Passage —
Founding Partner and President, Morph Hospitality Group
One of the most painful decisions I’ve had to make during my career as a restaurateur was to lay off 250 people when the pandemic started in spring 2020. It was a huge blow personally but a necessary action because of the sudden closure of dining rooms. Still, I understood the need to build relationships and help others in the industry, so I founded Hospitality Strong, a nonprofit organization benefiting hospitality workers displaced by the pandemic.
Hospitality Strong ended up being an example of how our industry does not stand alone. The pandemic has only reinforced the notion that to thrive we must work together. The industry may be bouncing back, but many challenges remain that foodservice equipment and supplies dealers can help us solve. Even as dining rooms have reopened, it’s proven tough to lure back staff and restaurants now employ nearly 1 million people fewer than before the pandemic. On the other end, supply chain problems make it difficult to plan and secure items when they are needed. Everything from aluminum cans for our brewery to plates for our dining rooms is on constant backorder. Lead times were never a problem a year-and-a-half ago but now they are part of our daily reality.

Extracted records —

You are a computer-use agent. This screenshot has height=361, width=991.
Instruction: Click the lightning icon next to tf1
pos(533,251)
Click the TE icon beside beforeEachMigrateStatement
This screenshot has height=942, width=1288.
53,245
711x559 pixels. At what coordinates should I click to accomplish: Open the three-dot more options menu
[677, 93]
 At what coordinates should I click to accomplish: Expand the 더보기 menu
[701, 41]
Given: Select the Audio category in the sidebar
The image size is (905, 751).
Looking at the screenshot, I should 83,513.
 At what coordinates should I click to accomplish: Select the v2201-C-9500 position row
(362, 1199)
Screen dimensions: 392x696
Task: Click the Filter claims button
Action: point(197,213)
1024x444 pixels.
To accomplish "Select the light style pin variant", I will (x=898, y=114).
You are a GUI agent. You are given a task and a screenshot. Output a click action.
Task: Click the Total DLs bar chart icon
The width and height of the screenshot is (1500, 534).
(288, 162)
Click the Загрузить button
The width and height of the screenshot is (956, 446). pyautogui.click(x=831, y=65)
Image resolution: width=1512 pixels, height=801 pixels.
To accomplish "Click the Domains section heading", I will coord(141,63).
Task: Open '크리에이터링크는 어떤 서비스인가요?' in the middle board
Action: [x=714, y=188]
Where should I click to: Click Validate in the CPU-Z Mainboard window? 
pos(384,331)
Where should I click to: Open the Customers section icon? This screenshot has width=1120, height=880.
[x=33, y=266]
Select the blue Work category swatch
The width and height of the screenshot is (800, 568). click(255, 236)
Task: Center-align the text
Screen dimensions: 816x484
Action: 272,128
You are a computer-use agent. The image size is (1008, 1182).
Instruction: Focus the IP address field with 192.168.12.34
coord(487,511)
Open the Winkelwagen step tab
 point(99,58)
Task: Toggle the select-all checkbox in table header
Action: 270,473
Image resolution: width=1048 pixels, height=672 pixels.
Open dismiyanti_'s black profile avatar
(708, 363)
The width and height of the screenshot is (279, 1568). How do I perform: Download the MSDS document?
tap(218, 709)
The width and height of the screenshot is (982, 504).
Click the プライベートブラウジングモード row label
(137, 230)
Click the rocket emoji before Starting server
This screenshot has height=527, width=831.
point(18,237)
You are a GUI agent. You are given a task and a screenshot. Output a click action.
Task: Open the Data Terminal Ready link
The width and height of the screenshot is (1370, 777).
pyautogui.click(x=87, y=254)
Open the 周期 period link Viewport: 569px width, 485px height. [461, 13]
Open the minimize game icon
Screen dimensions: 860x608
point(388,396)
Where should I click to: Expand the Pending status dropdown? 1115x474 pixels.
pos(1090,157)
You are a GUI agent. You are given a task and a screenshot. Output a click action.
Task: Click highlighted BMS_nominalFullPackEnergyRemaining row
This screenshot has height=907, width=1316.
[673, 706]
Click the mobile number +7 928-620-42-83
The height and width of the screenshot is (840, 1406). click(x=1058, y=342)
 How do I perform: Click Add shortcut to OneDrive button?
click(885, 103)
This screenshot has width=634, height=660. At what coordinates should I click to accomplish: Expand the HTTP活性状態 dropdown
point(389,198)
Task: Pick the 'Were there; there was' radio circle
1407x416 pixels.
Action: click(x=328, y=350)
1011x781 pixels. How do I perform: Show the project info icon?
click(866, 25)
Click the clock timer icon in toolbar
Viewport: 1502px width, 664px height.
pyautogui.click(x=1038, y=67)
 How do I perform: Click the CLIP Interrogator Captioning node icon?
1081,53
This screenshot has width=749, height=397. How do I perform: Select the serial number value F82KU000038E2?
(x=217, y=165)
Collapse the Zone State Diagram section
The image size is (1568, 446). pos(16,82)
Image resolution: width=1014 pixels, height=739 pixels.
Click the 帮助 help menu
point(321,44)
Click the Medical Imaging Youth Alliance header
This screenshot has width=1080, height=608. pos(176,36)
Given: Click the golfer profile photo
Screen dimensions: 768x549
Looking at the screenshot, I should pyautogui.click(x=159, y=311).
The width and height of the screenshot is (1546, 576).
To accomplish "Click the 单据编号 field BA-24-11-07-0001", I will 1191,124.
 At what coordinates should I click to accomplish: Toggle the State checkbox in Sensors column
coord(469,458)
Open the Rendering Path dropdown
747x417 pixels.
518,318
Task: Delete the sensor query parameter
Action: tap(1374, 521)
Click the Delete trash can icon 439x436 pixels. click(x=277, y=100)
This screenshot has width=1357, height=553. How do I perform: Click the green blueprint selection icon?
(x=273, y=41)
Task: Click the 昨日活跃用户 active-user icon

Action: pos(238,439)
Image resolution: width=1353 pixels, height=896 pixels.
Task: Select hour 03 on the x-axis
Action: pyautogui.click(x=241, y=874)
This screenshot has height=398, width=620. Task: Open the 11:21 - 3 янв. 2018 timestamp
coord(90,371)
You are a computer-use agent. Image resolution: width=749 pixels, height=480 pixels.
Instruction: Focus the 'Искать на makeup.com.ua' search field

Tasks to complete —
1. Translate this sentence from the passage on restaurants during the pandemic into Spanish: "The pandemic has only reinforced the notion that to thrive we must work together."
2. Resume the passage on restaurants during the pandemic, writing on from its last sentence.

Results —
1. La pandemia no ha hecho más que reforzar la idea de que, para prosperar, debemos trabajar juntos.

2.
These persistent problems impact our recovery but the one good thing the pandemic taught us is to be open to any solution and willing to pivot at a moment’s notice. Dealers that come to me with equipment and technologies that alleviate stress in the back of the house receive a warm welcome. I constantly struggle with not knowing much about the new equipment out there, so I’m relying on the experts I work with to disseminate those solutions. I want to have that information at my fingertips and I want to hear about options like lease-to-own that can make the investment easier by spreading it out over time.
I love this industry because no two days are the same. It’s perpetually changing and every shift is an opportunity to discover something new to learn. That’s what’s happening now. We’re forced to look outside our learned thought processes to see the possibilities ahead.
Resisting that shift will not get us where we need to go. When everything started shutting down in 2020, I realized being frustrated about the things I could not control would not help my business overcome them. With a Zen-like outlook, I learned not to sweat the unavoidable and find a way to change. Running a restaurant became a constant conversation about how we can make ourselves stronger and better. And we are strongest when we are together.